Prospect High students savor opportunities with Italian olive oil company
Abby Grott didn't know much about olive oil before last week.
Now the Prospect High School senior knows how to pour it, smell it and taste it. And Abby will know even more next spring, after she and her classmates travel to Northern Italy to see firsthand how it's made.
Frantoi Redoro Olive Oil Company in Grezzana, Italy, is making a $100,000 commitment to Prospect's Advanced Placement Italian class over the next three years to fund international internships and opportunities for students to be fully immersed in Italian culture.
Prospect's connection to Redoro was made when teacher Lyn Scolaro met the company's owners during a student exchange trip to Verona, Italy. Representatives from Redoro flew to Chicago this summer and spent time at Prospect last week to give Scolaro's students a brief history of their product and teach them how to taste it like a pro.

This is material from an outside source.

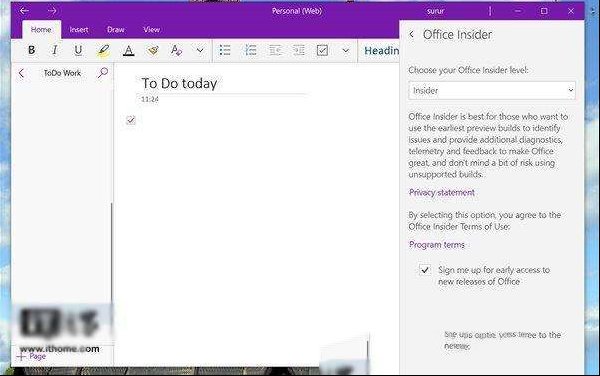Image resolution: width=600 pixels, height=376 pixels.
Task: Uncheck Sign me up for early access
Action: [425, 270]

"I have always believed in teaching Italian in ways that make sense to students and that are applicable to them whether they are of Italian descent or 'Italian by choice,'" said Scolaro, who has been organizing the school's exchange trips for 10 years. "It's important to teach Italian as a way of life and not through only grammar and vocabulary."
The 14 students in Scolaro's class will apply their new knowledge and experiences to their chosen career paths in hands-on ways. For example, senior Grace Godby wants to pursue science after high school, so as part of her AP Italian coursework she will study the environmental impact of making olive oil and the low output of pollution from Redoro's plants.

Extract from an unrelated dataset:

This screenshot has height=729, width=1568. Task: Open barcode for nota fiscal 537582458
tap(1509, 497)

"I think this is such a cool opportunity," she said.
Grott, who is interested in social media and marketing, created a news release about the Redoro scholarship program and will run the class' Facebook, Twitter and Instagram accounts to update their progress during the year, as well as on their trip to Italy next year.
"We are learning not only the language, but the culture behind it. This is getting us closer to Italy even though we are here," she said. "It makes me comfortable with a real-life experience in multiple languages."
Other students will study the health benefits of cooking with olive oil for a culinary or health sciences career path, or how to sell and market the product for a business and economics perspective.
At the end of the class, students will present their final research projects to a panel of professionals in both Italian and English. The three judged best will receive $1,000 college scholarships from Redoro.
The collaboration is one way Northwest Suburban High School District 214 is encouraging its new Redefining Ready campaign to promote college and career readiness in ways beyond standardized testing.
"I believe it's crucial for students to understand their place in a global society while in high school -- using their critical thinking skills to form opinions and goals for life," Scolaro said.